Bluetooth low energy (BLE) beacon network is one of the most favored IoT infrastructures due to its flexibility and scalability. Monitoring and updating the battery statuses of the on-site BLE beacons is an essential task for reliable operation and timely maintenance of the infrastructure. However, unregulated frequent updates of the battery statuses result in stressing the beacon network management platform, possibly threatening the reliable operation of the infrastructure. Whereas too infrequent updates degrade the freshness and reliability of the updated information. Without a reliable estimation on battery status, management and timely battery replacement operation would be difficult. To address this issue, this paper presents an efficient update method of battery status for BLE beacon network that minimizes the stress on the management platform server. The proposed approach leverages the correlation in battery status information between certain beacons to reduce the number of necessary updates while retaining high accuracy. Necessary reference data estimation, reference data reliability checking, and error correction on the estimation are the three major components in the solution. An estimation model allows accurate estimation in the cold-start stage. Moreover, an error-correction model allows to check the reliability of reference data and make a correction on the estimated value.

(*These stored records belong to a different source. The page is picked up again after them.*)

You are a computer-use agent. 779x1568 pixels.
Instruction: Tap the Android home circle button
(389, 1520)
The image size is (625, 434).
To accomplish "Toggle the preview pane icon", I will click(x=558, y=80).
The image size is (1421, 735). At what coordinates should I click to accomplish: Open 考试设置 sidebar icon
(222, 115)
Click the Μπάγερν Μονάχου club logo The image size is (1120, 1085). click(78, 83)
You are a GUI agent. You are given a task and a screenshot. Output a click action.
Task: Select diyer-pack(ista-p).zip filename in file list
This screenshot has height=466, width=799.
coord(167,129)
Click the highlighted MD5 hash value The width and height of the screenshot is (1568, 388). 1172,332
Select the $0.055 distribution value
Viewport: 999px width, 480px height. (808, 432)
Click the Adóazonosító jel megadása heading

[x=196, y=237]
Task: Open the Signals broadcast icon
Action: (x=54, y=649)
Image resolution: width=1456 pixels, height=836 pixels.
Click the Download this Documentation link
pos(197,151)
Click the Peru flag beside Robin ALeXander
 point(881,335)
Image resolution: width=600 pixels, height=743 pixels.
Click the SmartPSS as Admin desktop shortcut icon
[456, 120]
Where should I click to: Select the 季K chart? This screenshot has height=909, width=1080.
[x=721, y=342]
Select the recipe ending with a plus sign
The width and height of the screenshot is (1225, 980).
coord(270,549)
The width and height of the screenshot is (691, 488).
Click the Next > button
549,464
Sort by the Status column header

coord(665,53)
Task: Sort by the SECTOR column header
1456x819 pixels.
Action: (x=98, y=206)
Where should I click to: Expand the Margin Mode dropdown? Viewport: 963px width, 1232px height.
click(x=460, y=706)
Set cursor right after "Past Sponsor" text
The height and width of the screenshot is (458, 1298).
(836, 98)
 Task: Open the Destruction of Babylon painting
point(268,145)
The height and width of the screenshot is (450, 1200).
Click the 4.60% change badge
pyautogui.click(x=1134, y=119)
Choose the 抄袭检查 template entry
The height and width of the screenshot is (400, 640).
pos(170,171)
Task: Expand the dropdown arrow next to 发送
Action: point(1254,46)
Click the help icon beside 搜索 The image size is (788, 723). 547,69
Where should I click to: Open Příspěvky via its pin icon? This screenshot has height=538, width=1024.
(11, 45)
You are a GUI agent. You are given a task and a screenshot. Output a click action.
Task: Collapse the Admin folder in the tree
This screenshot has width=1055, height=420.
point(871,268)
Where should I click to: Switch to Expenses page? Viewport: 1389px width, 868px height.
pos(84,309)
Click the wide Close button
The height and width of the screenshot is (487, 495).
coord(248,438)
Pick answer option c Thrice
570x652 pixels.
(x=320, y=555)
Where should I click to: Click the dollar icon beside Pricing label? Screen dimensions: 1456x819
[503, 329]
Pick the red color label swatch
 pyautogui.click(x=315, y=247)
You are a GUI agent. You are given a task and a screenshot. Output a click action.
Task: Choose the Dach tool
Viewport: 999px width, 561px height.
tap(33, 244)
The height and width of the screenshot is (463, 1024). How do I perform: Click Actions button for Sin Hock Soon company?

[C6] Maximizing energy harvesting with adjustable solar panel for BLE beacon

Bluetooth Low Energy (BLE) beacons can be powered up with a small coin cell battery. The problem with battery-powered beacon is that frequent battery replacement is required. Such a battery replacement process can be very tedious considering the massive amount of already deployed beacons. While solar-powered beacons have emerged as an alternative to the battery-powered beacon, beacon deployment is challenging considering the very low ambient light energy available in indoor environments. This paper presents an innovate solar-powered beacon with an adjustable solar panel. In particular, we employ Markov Decision Process (MDP) to model the angle adjusting problem. The contribution of this paper is two-fold 1) the MDP formulation is based on the insight obtained from a series of preliminary experiments which unveil the relationship between the incident angle and the harvested power; 2) our experiment shows that the legacy Policy Iteration (PI) and Value Iteration (VI) algorithms achieve similar optimized decision-making by adjusting the angle of solar panels such that to quickly charge up the beacon when it is low in energy. This rapid charging time guarantees the sustainable operation of solar-powered beacons in indoor environments.